Cabe has done an excellent job in stepping on some real design horrors, it promises to hugely improve school design and it has done more than any other organisation to make architecture the subject of public debate. But it also runs the risk of appearing elitist – it’s generally happy to condemn the work of “commercial” practices but seems rather reluctant to do the same for the A-listers. Rafael Viñoly’s Walkie-Talkie was a case in point: publicly the organisation backed the scheme, although some commissioners were privately horrified by it. So yes, design reviews by the design-literate by all means; but design reviews by an architects’ mafia, no thanks.

Unlikely bedfellows

Le Corbusier is the subject of a blockbuster exhibition in Liverpool next week. Without having built anything in the UK but an exhibition stand, Corb was stepfather to our national collection of mouldering council slabs. Now that they are gradually disappearing, and now that the man himself has been dead 43 years, we can make a dispassionate appraisal of his contributions to architecture and urban planning.

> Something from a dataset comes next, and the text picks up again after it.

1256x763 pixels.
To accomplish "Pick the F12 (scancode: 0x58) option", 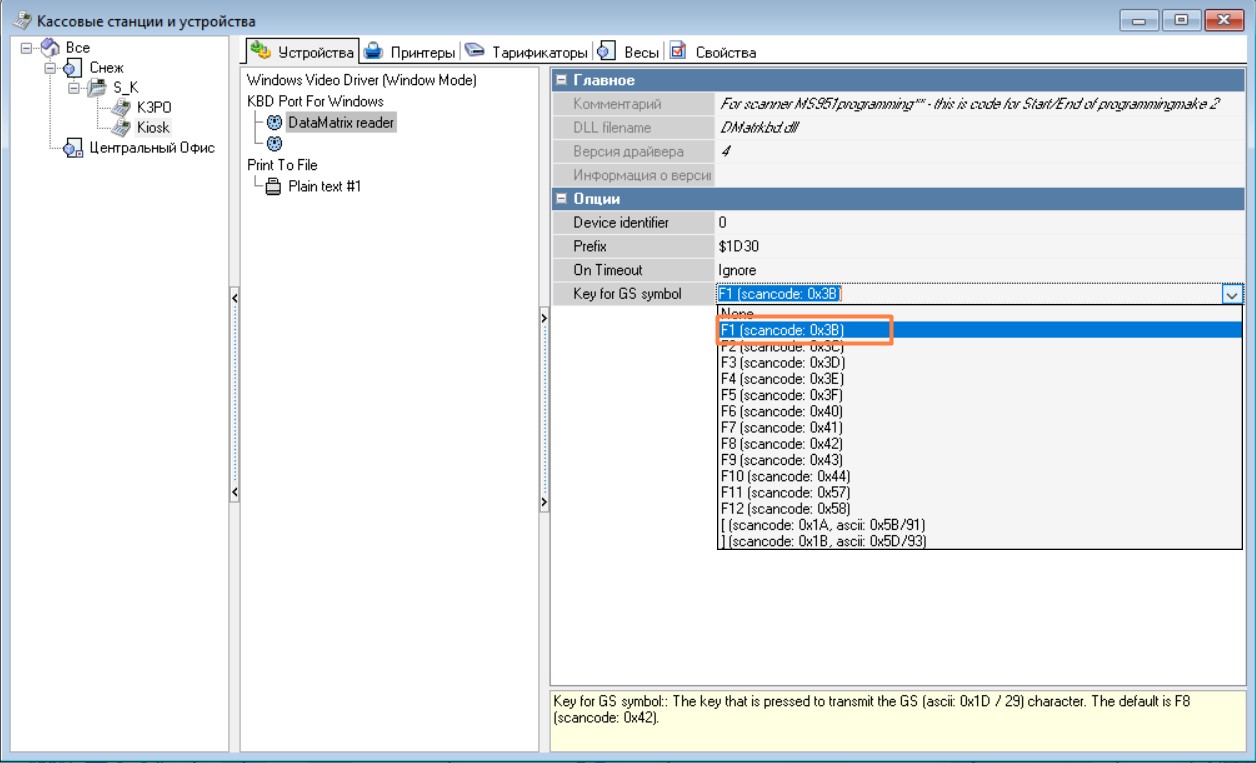I will pos(784,508).
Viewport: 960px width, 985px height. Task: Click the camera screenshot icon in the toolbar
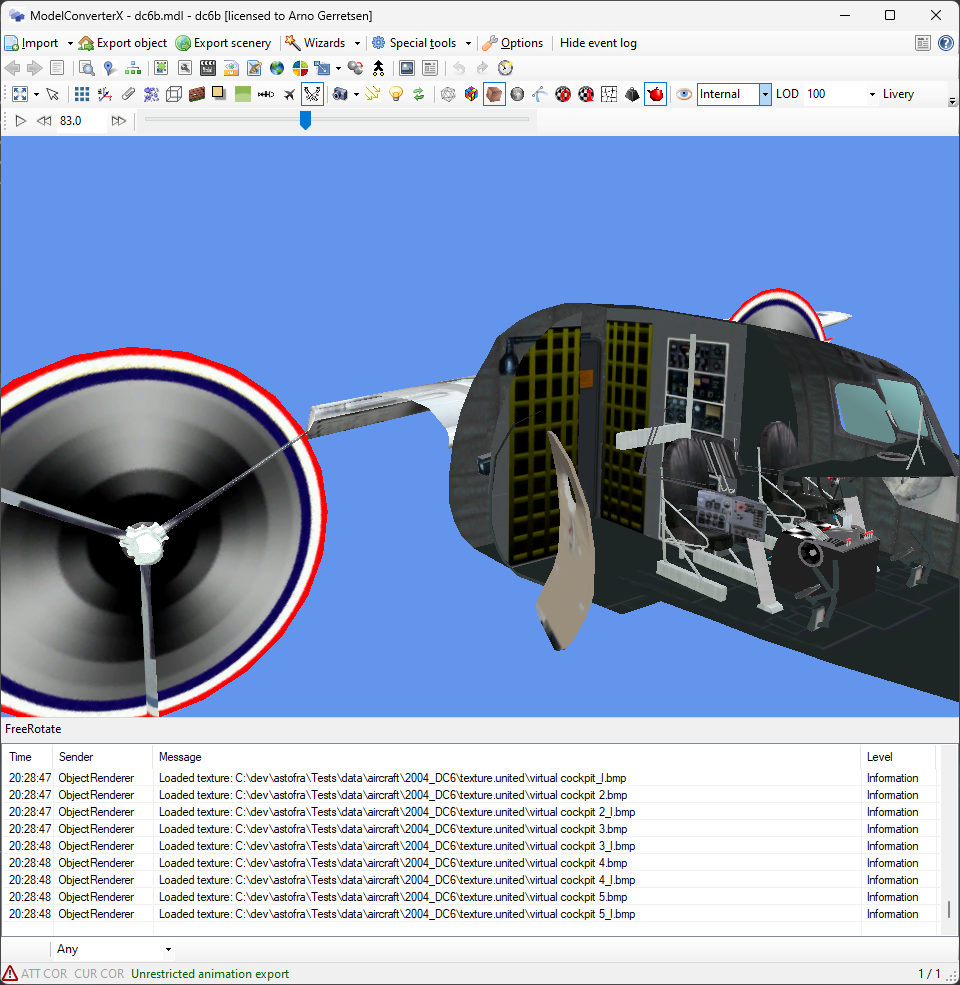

On pages 44-48, ɫTV revisits his most influential building, Unité d’Habitation, completed in Marseille in 1952. As luck would have it, we are also running a column by influential architect Robert Adam, the scourge of modernism and defender of the traditionalist faith (page 36). All his points about the use of poorly understood, but reassuringly expensive, green “gadgets” to give architects and environmental engineers the aura of green pioneers are countered by the Unité, which uses nothing more than good old thermal mass and sunshades to contol internal temperatures. Which is just what Robert advocates …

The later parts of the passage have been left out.